Dead vegetation around a conventional well indicating a possible brine spill.

Courtesy Pennsylvania Department of Environmental Protection

Dead vegetation around a conventional well site in Warren County indicates a possible brine spill. Conventional drillers say they should not be lumped in with regulations directed at the newer, bigger Marcellus Shale wells.

Environmentalists are raising alarms over language slipped into a budget bill that would prevent the state Department of Environmental Protection from establishing its new draft rules on conventional oil and gas drillers.

“It’s very sneaky. It’s a dangerous pathway to go down,” says Matt Stepp, policy director for the environmental group PennFuture. “This would actually stop the regulatory process from occurring.”

The language was added over the weekend to the fiscal code– a companion piece of legislation necessary to implement the state budget. Lawmakers made a similar move last year, when they inserted language into the fiscal code requiring separate regulations for conventional and unconventional drillers.

Ever since Pennsylvania’s fracking boom began, smaller conventional drillers have complained they get unfairly lumped in with the deeper, unconventional Marcellus Shale wells. Arthur Stewart is secretary for the Pennsylvania Grade Crude Oil Coalition, which has lobbied for separate regulations.

“Our footprint is 35 to 45 times smaller than an unconventional well,” he says. “Would there have been any changes to conventional regulations had it not been for the advent of this enormous Marcellus development?

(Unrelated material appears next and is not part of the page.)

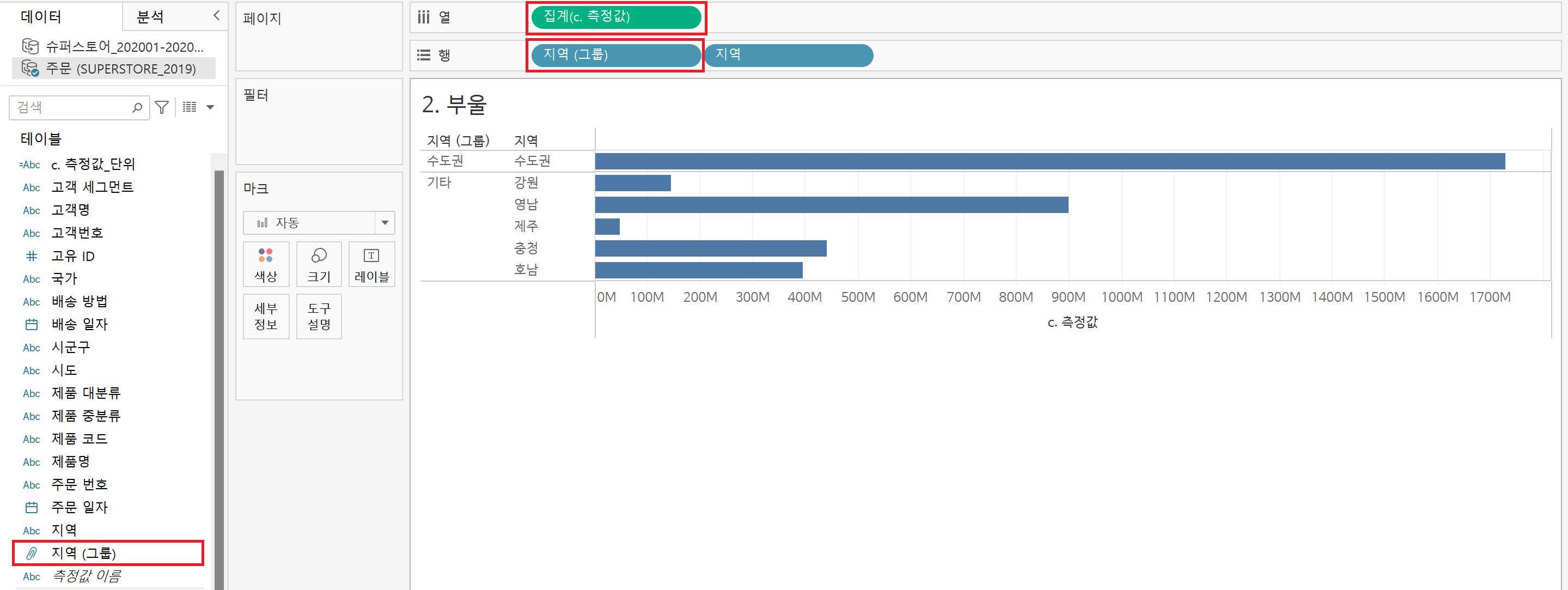
Task: Collapse the side pane with chevron
Action: [216, 16]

That’s why we’re so frustrated.”

House Republican spokesman Steve Miskin says DEP regulators have failed to account for the differences between the two industries, which he compared to cars and trucks.

“You have your tractor trailers and your family sedan. They’re both vehicles, but they’re clearly different,” says Miskin. ”[DEP] basically cut and paste the unconventional rules and put them into the conventional rules.”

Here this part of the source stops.